Etre SST (Sauveteur-secouriste du Travail) dans une école d’ingénieurs, c’est gérer beaucoup de bobologie. Mais pas seulement.
Ce matin, j’ai été appelé car un étudiant avait un malaise.
Une fois sur place, j’ai découvert un étudiant allongé par terre, faisant des convulsions et ayant du mal à respirer.
C’est très impressionnant.
Il était entouré par ses amis. Comme il ne pouvait pas parler, ce sont eux qui m’ont expliqué que j’avais été dérangé inutilement car il faisait ce type de crise régulièrement, qu’il ne fallait pas s’inquiéter, qu’il suffisait d’attendre et que cela allait passer…
Mon sang n’a fait qu’un tour: attendre, ne pas s’inquiéter, ne pas faire de vague, ne pas déranger, rester discret, ne pas prendre de décision, les-secours-mais-vous-n’y-pensez-pas…
J’ai immédiatement, et pour la première fois de ma vie, appelé le 18.
J’ai eu quelqu’un de très calme qui m’a posé quelques questions. J’étais moi-même très calme, à ma grande surprise. De la théorie à la pratique, il y a parfois un gouffre. J’ai ensuite demandé à deux des étudiants présents d’aller attendre et guider les secours jusqu’à nous dans le dédale de l’école.

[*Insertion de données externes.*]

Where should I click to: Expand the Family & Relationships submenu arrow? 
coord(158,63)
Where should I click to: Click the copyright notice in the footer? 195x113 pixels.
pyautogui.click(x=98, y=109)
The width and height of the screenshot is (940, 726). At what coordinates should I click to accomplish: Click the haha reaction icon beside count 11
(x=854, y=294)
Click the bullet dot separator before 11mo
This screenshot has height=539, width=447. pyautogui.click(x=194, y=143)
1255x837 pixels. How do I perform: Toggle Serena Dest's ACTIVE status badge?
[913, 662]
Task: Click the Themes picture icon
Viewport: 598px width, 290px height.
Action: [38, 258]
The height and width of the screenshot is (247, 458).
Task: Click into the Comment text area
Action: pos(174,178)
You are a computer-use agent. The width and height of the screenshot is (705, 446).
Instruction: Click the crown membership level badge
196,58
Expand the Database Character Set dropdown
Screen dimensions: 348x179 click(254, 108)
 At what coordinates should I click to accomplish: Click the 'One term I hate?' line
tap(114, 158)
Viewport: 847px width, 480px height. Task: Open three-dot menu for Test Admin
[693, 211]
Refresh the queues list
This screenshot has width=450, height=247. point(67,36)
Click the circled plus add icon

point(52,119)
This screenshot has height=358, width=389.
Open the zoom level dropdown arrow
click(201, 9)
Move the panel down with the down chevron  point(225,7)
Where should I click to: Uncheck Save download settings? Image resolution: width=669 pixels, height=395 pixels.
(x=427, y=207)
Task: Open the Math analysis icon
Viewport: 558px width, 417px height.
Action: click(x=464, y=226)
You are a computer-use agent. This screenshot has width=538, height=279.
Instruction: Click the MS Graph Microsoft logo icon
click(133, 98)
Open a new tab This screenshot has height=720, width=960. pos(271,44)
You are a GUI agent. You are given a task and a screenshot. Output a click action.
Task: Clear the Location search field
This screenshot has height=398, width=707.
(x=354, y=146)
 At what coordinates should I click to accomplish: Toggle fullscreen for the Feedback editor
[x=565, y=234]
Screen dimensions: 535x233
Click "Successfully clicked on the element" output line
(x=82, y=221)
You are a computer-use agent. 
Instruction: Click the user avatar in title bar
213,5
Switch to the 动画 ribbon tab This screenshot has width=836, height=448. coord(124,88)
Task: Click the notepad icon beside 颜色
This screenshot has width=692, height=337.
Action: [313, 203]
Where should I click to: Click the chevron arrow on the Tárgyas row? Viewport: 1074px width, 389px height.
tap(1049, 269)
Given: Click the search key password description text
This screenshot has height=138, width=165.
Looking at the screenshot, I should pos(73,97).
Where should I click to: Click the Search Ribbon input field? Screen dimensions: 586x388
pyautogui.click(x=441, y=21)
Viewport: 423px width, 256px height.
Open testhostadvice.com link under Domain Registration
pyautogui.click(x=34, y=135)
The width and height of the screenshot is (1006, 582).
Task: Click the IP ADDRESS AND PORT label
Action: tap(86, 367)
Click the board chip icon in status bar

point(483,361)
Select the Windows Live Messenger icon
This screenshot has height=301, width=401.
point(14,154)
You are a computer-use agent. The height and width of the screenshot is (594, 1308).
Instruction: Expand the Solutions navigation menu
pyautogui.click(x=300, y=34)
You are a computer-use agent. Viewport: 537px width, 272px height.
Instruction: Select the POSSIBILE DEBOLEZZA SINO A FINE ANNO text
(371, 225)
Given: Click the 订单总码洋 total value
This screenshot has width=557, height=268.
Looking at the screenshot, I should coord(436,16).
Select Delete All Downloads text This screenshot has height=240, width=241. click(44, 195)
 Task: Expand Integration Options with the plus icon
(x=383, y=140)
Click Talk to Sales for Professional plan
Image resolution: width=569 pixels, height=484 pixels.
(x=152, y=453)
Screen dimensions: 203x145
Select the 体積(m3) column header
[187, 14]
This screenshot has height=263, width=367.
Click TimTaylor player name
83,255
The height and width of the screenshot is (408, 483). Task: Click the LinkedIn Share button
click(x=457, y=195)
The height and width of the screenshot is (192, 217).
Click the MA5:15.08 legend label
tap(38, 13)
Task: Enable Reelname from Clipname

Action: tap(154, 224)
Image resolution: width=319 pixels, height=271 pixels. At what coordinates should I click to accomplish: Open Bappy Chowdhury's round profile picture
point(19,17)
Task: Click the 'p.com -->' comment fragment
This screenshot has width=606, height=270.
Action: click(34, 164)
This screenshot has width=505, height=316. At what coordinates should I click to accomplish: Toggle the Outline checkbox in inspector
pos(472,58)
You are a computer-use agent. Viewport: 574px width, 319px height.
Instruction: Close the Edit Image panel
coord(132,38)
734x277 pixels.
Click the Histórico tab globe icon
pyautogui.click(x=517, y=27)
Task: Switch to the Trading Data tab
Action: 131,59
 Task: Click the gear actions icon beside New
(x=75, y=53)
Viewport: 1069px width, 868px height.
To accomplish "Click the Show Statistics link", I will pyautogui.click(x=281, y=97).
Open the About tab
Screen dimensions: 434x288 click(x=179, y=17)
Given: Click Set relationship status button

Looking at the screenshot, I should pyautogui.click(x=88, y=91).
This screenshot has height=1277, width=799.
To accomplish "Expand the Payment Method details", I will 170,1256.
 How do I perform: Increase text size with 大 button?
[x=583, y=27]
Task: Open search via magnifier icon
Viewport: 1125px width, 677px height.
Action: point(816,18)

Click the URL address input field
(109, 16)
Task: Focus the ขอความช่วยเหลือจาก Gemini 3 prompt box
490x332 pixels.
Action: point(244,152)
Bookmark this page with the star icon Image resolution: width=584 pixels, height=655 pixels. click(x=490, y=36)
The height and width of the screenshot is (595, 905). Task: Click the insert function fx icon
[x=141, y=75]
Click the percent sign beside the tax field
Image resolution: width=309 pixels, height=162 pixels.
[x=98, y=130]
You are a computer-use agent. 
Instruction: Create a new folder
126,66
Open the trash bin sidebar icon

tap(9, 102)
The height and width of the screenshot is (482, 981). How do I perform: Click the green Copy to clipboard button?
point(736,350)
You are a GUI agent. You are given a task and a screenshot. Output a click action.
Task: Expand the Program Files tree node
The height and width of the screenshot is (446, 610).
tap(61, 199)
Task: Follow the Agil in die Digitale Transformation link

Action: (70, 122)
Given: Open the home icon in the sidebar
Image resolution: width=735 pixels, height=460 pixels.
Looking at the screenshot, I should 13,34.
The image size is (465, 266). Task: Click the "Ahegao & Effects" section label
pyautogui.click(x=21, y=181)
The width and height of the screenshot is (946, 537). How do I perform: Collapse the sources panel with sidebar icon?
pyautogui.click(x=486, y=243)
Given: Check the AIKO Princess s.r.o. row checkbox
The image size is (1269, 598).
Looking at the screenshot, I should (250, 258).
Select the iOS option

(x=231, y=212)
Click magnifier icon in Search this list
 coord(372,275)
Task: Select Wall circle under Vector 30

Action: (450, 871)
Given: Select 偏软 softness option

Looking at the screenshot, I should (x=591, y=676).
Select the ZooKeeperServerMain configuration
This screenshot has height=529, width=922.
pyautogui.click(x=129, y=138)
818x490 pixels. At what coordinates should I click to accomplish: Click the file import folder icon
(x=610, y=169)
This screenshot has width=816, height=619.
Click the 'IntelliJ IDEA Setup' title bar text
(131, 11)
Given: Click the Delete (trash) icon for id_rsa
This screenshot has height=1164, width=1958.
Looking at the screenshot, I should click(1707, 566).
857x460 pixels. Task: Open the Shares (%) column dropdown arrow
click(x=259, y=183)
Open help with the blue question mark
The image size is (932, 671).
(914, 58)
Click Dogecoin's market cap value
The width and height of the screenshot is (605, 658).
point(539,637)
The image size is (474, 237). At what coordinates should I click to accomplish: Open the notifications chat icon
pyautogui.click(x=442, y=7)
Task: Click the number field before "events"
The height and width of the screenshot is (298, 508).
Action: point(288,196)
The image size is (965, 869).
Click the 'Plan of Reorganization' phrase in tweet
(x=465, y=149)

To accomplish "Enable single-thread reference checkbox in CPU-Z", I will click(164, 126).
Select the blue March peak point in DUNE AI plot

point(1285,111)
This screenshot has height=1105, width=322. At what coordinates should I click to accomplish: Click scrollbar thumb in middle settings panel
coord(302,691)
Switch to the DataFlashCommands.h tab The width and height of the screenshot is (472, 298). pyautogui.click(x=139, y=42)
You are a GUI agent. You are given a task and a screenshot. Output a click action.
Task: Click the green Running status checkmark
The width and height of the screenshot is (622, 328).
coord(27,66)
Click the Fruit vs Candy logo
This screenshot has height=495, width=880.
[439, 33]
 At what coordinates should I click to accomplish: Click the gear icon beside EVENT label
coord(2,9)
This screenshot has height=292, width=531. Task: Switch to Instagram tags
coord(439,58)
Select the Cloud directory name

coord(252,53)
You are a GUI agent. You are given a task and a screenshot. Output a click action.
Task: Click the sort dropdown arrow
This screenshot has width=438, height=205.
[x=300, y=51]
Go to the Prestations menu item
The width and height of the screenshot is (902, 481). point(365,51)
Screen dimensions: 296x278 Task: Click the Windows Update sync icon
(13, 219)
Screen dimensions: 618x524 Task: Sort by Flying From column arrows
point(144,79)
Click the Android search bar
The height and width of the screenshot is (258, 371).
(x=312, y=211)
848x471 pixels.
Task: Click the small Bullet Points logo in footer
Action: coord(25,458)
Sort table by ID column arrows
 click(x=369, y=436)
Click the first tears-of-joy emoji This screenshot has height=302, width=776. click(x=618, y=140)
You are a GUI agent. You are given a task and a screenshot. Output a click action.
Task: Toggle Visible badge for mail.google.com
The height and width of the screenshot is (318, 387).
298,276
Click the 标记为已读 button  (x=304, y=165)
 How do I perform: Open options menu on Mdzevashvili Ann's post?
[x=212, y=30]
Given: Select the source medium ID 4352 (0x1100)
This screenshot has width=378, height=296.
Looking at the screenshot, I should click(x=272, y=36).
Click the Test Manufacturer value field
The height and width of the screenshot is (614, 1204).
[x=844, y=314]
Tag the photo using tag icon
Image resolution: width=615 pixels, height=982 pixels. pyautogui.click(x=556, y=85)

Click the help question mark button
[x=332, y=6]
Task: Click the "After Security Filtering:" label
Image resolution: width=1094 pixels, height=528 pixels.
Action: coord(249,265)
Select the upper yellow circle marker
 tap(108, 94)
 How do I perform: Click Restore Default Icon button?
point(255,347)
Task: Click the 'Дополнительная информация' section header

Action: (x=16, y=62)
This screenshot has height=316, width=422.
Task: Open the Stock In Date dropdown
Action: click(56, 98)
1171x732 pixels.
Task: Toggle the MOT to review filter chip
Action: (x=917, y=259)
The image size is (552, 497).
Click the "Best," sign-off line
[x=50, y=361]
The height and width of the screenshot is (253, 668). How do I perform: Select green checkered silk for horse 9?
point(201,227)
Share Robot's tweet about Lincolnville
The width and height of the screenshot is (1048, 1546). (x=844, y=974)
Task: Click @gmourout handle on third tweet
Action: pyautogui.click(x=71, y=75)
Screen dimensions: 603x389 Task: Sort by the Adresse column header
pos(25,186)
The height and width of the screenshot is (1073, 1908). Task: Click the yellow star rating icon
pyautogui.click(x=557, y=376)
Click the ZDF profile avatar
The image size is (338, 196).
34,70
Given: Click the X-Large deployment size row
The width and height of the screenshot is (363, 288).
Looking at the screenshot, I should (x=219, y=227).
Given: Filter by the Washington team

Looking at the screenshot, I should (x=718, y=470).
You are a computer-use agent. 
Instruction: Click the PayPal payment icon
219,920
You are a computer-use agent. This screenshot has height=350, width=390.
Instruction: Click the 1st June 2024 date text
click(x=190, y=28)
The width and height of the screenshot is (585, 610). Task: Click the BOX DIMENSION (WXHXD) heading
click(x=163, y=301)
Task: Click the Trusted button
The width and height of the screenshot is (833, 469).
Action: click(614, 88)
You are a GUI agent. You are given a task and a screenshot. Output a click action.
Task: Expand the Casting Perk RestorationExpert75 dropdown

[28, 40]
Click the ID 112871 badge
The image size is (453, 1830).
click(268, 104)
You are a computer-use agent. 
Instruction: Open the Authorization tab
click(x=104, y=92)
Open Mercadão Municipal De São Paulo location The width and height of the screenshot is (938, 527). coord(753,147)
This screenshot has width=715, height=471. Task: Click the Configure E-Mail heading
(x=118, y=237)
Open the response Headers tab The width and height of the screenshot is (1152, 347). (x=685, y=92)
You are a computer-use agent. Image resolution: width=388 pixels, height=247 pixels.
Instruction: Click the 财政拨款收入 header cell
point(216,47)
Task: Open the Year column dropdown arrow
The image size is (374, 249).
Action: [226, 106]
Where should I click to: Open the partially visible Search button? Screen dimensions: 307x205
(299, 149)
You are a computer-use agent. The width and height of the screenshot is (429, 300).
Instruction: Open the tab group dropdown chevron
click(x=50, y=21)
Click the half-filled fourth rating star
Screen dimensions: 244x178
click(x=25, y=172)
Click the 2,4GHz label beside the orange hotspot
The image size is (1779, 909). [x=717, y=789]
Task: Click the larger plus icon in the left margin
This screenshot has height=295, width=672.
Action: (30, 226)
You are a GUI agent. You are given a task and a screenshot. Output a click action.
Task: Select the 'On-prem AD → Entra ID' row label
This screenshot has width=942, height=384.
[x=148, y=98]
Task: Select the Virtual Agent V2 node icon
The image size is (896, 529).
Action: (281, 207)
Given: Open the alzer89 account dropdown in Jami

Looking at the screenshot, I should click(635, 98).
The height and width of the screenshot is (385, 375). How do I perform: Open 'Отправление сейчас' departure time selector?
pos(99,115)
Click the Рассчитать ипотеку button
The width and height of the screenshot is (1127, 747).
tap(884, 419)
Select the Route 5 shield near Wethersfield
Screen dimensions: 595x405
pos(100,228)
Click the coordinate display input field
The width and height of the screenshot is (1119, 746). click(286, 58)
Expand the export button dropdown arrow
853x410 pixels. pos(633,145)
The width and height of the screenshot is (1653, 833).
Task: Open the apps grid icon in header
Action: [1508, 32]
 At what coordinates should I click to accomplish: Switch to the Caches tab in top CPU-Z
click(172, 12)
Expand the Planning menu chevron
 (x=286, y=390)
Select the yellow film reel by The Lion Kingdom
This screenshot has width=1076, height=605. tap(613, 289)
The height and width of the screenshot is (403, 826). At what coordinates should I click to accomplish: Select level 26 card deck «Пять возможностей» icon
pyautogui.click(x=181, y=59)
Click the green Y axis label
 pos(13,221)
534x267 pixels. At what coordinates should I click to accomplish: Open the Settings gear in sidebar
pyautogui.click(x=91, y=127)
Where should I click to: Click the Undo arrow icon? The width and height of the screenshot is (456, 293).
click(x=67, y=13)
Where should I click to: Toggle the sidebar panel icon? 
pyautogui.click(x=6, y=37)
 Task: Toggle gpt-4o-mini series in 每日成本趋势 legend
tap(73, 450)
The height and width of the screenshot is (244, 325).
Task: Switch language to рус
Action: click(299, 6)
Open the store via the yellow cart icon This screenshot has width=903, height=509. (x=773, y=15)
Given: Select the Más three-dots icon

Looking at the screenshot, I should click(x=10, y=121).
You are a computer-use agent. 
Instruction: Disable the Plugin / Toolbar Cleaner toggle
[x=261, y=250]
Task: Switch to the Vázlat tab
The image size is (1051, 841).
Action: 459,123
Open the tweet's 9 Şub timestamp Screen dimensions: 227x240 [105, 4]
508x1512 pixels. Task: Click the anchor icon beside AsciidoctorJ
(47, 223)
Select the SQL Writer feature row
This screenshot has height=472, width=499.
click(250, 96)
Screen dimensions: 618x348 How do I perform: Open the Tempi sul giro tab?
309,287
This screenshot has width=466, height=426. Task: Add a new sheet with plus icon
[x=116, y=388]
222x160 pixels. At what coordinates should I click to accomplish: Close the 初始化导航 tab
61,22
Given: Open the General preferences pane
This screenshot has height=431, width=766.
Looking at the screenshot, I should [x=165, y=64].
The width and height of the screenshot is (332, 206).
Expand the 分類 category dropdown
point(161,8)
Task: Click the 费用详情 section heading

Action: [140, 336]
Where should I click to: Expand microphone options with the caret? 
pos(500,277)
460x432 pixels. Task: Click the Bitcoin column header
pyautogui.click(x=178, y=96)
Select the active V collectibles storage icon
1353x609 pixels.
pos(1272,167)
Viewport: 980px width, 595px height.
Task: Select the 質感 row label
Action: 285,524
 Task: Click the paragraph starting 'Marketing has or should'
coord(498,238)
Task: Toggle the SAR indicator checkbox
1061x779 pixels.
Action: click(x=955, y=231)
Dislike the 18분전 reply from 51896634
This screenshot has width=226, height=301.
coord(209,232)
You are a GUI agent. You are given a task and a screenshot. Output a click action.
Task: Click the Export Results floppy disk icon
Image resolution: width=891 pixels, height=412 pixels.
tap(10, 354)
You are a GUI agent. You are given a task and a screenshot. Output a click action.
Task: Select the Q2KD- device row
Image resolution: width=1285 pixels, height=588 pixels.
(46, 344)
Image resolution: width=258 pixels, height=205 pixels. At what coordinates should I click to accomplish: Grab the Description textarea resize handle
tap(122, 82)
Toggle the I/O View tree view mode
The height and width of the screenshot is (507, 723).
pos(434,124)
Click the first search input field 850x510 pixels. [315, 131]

Je suis resté avec l’étudiant malade en essayant de le détendre par des paroles rassurantes, en l’allongeant sur le lit de l’infirmerie. Les pompiers sont arrivés quelques minutes plus tard et ont pris les choses en main. Ils ont rapidement emmené l’étudiant à l’hôpital en observation.
Ensuite, il m’a fallu rassurer les amis de l’étudiant, leur expliquer qu’on ne peut pas regarder quelqu’un qui est peut-être en train de mourir, que ni eux ni moi ne sommes médecins. Je n’ai pas du être très convainquant car ils sont partis en me reprochant mon exagération. Tous les adultes présents semblaient assez d’accord avec eux.
N’empêche.
Depuis que j’ai accepté la responsabilité du service technique, et par là la gestion de la sécurité des biens et des personnes, j’ai décidé de bousculer les habitudes: plus de médicaments à l’infirmerie (uniquement des compresses stériles et des lingettes nettoyantes), une liste à jour des pansements et désinfectants, les instruments indispensables (ciseaux à bout ronds, pince à échardes, oeillère pour laver l’oeil, gants jetables, sachets plastiques, couverture de survie…
Et appel systématique aux urgences en cas de problème médical.
Cela a beaucoup changé les petites habitudes… Mais je résiste à la pression et essaye d’être pédagogique sur ces changements, sur la sécurité, etc.
N’empêche que quand les pompiers sont partis, je suis rentré m’isoler dans mon bureau et j’ai pleuré un bon coup. Le contrecoup sans doute.
Je suis trop sensible, j’aurais fait un mauvais urgentiste.